In the applicants’ written submissions the basis upon which the common law defence was put forward was explained as follows:
The mistake of fact to which the defence applied may be categorised as either –
(a)That Austral’s work team was contracted to clear non-native vegetation which clearance, if it had been limited to that, would not have been an offence. As part of this categorisation, it was asserted that Austral management had an honest and reasonable belief that no native vegetation would be cleared and that, if the scope of works was to be varied on-site to include native vegetation, that it would not be done unilaterally and without notice; or
(b)That Austral’s work team would be clearing non-native vegetation and, in any event, it held an honest and reasonable belief that Steinert had all of the necessary approvals for the work to be undertaken by its work team.
In our view the contention that the common law defence was available on the facts of the case was properly rejected by Vanstone J in the passage quoted above. In the circumstances of the case the mistake would have to emanate from the employees. The only work in contemplation at the time they went to the property was the clearing of non-native vegetation. This changed when they finished early and were asked to clear native vegetation. The applicants did not turn their minds to these changed circumstances. The fact that, prior to the commencement of the work, they had a belief that no native vegetation would be cleared or that relevant permits were in place could not avail them when their employees agreed to undertake additional work which involved the clearing of native vegetation.

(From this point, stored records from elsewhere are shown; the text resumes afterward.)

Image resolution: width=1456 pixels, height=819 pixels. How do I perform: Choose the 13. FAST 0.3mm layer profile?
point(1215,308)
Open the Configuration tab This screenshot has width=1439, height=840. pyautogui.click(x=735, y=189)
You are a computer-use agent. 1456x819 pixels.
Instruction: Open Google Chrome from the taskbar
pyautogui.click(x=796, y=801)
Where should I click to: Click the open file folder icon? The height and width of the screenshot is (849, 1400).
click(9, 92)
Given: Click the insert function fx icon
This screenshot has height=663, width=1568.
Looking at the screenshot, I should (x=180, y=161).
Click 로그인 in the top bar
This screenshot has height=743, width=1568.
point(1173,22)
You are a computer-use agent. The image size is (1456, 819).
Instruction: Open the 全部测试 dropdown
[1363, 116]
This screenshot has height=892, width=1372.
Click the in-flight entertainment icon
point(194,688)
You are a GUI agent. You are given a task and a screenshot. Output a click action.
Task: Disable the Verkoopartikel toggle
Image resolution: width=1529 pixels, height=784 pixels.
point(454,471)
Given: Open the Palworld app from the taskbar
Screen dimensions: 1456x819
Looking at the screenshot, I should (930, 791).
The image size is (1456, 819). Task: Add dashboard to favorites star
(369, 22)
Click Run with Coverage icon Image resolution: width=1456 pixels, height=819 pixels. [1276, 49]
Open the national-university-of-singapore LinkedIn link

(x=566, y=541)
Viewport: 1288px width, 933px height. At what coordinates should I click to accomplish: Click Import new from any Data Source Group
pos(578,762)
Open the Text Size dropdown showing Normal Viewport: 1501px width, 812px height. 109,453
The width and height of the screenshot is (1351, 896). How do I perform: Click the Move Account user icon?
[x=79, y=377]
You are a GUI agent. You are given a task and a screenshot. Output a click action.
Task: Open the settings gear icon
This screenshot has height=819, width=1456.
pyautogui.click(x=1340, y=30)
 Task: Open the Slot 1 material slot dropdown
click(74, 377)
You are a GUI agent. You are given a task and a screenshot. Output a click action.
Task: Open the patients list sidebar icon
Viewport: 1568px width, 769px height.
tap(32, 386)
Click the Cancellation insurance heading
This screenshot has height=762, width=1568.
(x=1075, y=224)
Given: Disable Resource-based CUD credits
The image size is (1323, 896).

The Magistrate found that Mr Macaitis gave reliable evidence. There was no dispute about the facts and it was unnecessary to remit the matter to the Magistrate for consideration. Vanstone J was able to assess whether the common law defence was applicable on the uncontested facts. In our view, it is not arguable that she erred in reaching the conclusion that the common law defence was not available.
Permission to appeal against the finding that the applicants committed the offence is refused.
There is also an application to appeal against the sentences imposed by Vanstone J.
Her Honour convicted each applicant. Austral was fined the sum of $2,500 and Mr Hosking was fined $1,500.
According to the written submissions, Her Honour should have exercised the discretion under s 16 of the Criminal Law (Sentencing) Act 1988 and imposed penalties without recording convictions.
There were undoubted mitigating circumstances in the case and Her Honour gave effect to them by imposing moderate fines. We do not think it is arguable that a proper exercise of the discretion required resort to s 16.
Permission to appeal against sentence is also refused.